Si legge in una nota CLIPS: «Questo tempo di isolamento forzato, rispetto al mondo, ci offre l’occasione di porci molte domande, a noi sono venute in mente queste:
  • Quanto sono abituata/o a stare da solo con me stessa/o, a non fuggire dalle mie emozioni, ad ascoltarmi e capire cosa vogliono dirmi?
  • Quanto sono connessa/o con me stessa/o e con i miei sogni?
  • Quanto la vita che stavo vivendo prima di questo tempo è in linea con i miei desideri?
  • Quanto mi sento realizzata/o dal punto di vista sociale e personale?

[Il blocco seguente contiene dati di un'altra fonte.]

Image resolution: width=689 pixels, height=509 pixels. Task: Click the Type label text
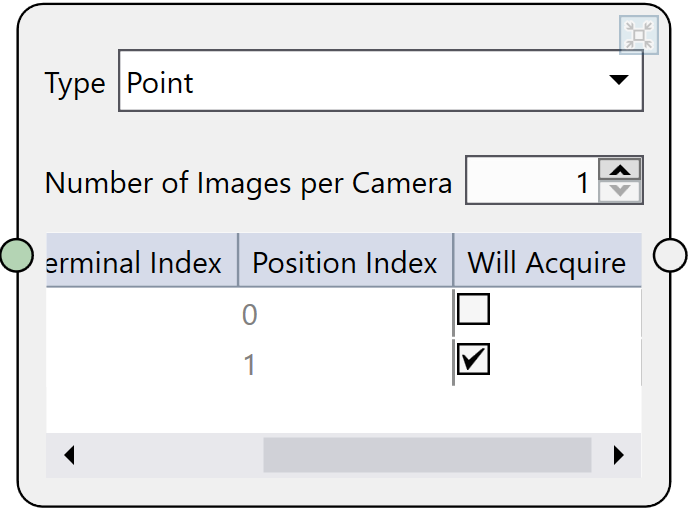click(x=75, y=84)
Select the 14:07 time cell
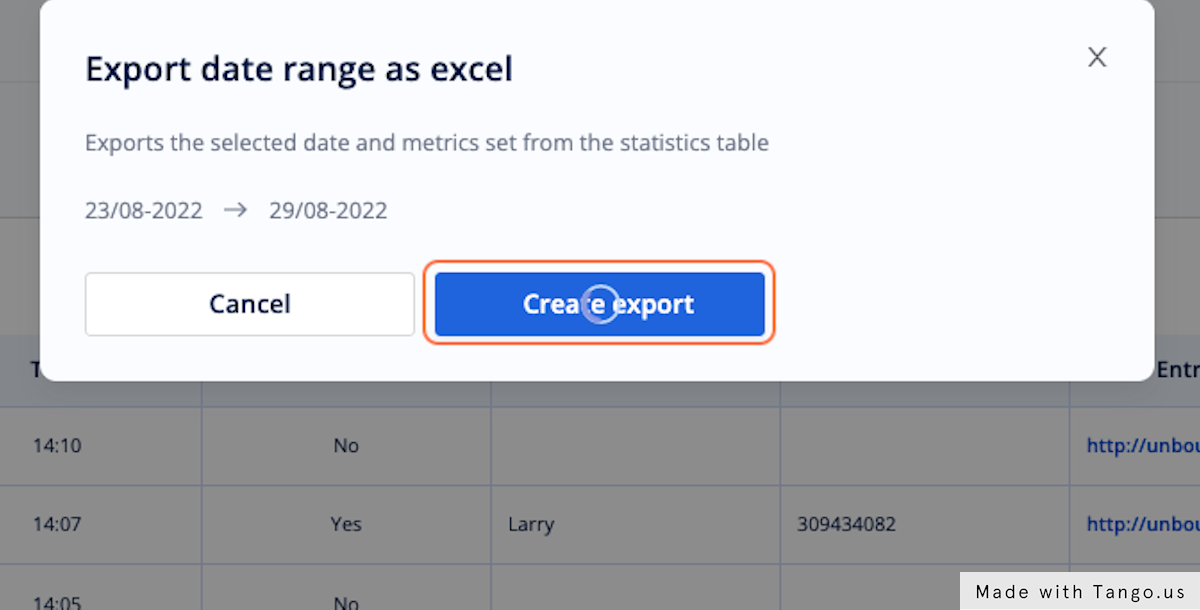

  • Come mi fa sentire essere padrona/e del mio tempo (avere la possibilità di scegliere quando e cosa mangiare, quanto tempo dedicare alle mie attività quotidiane: chiacchierare, studiare, leggere, fare le cose ad opera d’arte, dedicarmi al corpo, nutrire lo spirito…)?
  • Se ripenso alla vita che facevo prima: ho davvero voglia di tornare a quei ritmi? Cosa realmente mi manca, delle cose che non ho?
  • Quali sono i miei bisogni reali e quali sono stati indotti dalla società, dai mass media, dal ritmo frenetico della mia “vecchia vita”?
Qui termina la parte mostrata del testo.